▶ The problem: Please print all of the records shown below, exactly as given.
Exercise input START
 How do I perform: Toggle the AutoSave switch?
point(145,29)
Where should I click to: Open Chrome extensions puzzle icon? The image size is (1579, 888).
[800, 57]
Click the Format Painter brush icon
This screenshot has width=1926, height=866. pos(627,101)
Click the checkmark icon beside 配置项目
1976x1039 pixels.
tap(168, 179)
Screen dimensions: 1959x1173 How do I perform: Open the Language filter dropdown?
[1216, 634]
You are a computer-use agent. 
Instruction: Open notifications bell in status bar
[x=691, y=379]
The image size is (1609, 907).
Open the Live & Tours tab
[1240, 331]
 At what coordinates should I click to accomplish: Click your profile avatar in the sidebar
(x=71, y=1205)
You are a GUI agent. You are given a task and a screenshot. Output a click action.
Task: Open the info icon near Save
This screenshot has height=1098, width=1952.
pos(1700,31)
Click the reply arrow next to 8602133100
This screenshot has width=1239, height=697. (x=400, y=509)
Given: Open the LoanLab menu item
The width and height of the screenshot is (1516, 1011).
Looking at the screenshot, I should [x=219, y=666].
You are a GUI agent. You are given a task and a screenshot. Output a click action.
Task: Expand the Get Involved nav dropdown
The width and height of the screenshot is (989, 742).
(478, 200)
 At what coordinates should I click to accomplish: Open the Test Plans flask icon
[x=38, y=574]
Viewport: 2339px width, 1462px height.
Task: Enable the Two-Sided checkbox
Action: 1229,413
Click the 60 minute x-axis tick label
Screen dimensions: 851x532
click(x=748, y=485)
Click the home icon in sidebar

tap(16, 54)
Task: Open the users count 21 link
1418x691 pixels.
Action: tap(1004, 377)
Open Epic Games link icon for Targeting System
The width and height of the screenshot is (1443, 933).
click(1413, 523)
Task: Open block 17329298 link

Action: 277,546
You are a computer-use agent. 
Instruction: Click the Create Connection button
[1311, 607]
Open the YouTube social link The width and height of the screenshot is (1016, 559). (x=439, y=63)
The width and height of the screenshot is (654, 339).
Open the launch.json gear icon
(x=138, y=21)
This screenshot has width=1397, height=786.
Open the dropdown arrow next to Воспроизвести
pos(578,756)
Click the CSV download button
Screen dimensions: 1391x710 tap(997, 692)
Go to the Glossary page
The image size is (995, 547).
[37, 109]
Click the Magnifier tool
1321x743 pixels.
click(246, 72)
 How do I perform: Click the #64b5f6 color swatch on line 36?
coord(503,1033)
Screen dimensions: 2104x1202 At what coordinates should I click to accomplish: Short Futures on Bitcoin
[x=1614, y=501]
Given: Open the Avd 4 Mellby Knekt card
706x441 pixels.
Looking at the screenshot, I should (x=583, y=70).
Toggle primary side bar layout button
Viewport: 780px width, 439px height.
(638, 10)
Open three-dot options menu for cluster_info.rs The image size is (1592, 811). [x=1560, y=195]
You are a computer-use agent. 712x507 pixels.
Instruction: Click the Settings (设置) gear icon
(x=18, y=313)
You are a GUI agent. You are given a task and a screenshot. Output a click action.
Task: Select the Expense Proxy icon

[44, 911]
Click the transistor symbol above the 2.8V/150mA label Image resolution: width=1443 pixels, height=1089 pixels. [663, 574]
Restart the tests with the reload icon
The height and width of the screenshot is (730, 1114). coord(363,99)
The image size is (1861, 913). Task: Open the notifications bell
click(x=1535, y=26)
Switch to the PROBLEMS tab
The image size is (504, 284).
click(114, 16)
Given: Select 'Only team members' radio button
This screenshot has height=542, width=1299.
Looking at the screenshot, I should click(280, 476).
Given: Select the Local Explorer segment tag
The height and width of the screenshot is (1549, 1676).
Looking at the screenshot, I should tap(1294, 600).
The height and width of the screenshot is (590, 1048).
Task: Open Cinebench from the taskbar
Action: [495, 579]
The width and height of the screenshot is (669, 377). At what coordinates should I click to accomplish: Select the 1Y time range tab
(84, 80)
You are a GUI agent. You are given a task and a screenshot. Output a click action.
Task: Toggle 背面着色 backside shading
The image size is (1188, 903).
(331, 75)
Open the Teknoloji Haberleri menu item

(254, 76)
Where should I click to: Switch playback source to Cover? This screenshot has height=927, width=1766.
Exercise input END
▶ Solved problem:
 How do I perform: Toggle the AutoSave switch?
point(145,29)
Where should I click to: Open Chrome extensions puzzle icon? The image size is (1579, 888).
[800, 57]
Click the Format Painter brush icon
This screenshot has width=1926, height=866. pos(627,101)
Click the checkmark icon beside 配置项目
1976x1039 pixels.
tap(168, 179)
Screen dimensions: 1959x1173 How do I perform: Open the Language filter dropdown?
[1216, 634]
You are a computer-use agent. 
Instruction: Open notifications bell in status bar
[x=691, y=379]
The image size is (1609, 907).
Open the Live & Tours tab
[1240, 331]
 At what coordinates should I click to accomplish: Click your profile avatar in the sidebar
(x=71, y=1205)
You are a GUI agent. You are given a task and a screenshot. Output a click action.
Task: Open the info icon near Save
This screenshot has height=1098, width=1952.
pos(1700,31)
Click the reply arrow next to 8602133100
This screenshot has width=1239, height=697. (x=400, y=509)
Given: Open the LoanLab menu item
The width and height of the screenshot is (1516, 1011).
Looking at the screenshot, I should [x=219, y=666].
You are a GUI agent. You are given a task and a screenshot. Output a click action.
Task: Expand the Get Involved nav dropdown
The width and height of the screenshot is (989, 742).
(478, 200)
 At what coordinates should I click to accomplish: Open the Test Plans flask icon
[x=38, y=574]
Viewport: 2339px width, 1462px height.
Task: Enable the Two-Sided checkbox
Action: 1229,413
Click the 60 minute x-axis tick label
Screen dimensions: 851x532
click(x=748, y=485)
Click the home icon in sidebar

tap(16, 54)
Task: Open the users count 21 link
1418x691 pixels.
Action: tap(1004, 377)
Open Epic Games link icon for Targeting System
The width and height of the screenshot is (1443, 933).
click(1413, 523)
Task: Open block 17329298 link

Action: 277,546
You are a computer-use agent. 
Instruction: Click the Create Connection button
[1311, 607]
Open the YouTube social link The width and height of the screenshot is (1016, 559). (x=439, y=63)
The width and height of the screenshot is (654, 339).
Open the launch.json gear icon
(x=138, y=21)
This screenshot has width=1397, height=786.
Open the dropdown arrow next to Воспроизвести
pos(578,756)
Click the CSV download button
Screen dimensions: 1391x710 tap(997, 692)
Go to the Glossary page
The image size is (995, 547).
[37, 109]
Click the Magnifier tool
1321x743 pixels.
click(246, 72)
 How do I perform: Click the #64b5f6 color swatch on line 36?
coord(503,1033)
Screen dimensions: 2104x1202 At what coordinates should I click to accomplish: Short Futures on Bitcoin
[x=1614, y=501]
Given: Open the Avd 4 Mellby Knekt card
706x441 pixels.
Looking at the screenshot, I should (x=583, y=70).
Toggle primary side bar layout button
Viewport: 780px width, 439px height.
(638, 10)
Open three-dot options menu for cluster_info.rs The image size is (1592, 811). [x=1560, y=195]
You are a computer-use agent. 712x507 pixels.
Instruction: Click the Settings (设置) gear icon
(x=18, y=313)
You are a GUI agent. You are given a task and a screenshot. Output a click action.
Task: Select the Expense Proxy icon

[44, 911]
Click the transistor symbol above the 2.8V/150mA label Image resolution: width=1443 pixels, height=1089 pixels. [663, 574]
Restart the tests with the reload icon
The height and width of the screenshot is (730, 1114). coord(363,99)
The image size is (1861, 913). Task: Open the notifications bell
click(x=1535, y=26)
Switch to the PROBLEMS tab
The image size is (504, 284).
click(114, 16)
Given: Select 'Only team members' radio button
This screenshot has height=542, width=1299.
Looking at the screenshot, I should click(280, 476).
Given: Select the Local Explorer segment tag
The height and width of the screenshot is (1549, 1676).
Looking at the screenshot, I should tap(1294, 600).
The height and width of the screenshot is (590, 1048).
Task: Open Cinebench from the taskbar
Action: [495, 579]
The width and height of the screenshot is (669, 377). At what coordinates should I click to accomplish: Select the 1Y time range tab
(84, 80)
You are a GUI agent. You are given a task and a screenshot. Output a click action.
Task: Toggle 背面着色 backside shading
The image size is (1188, 903).
(331, 75)
Open the Teknoloji Haberleri menu item

(254, 76)
Where should I click to: Switch playback source to Cover? This screenshot has height=927, width=1766.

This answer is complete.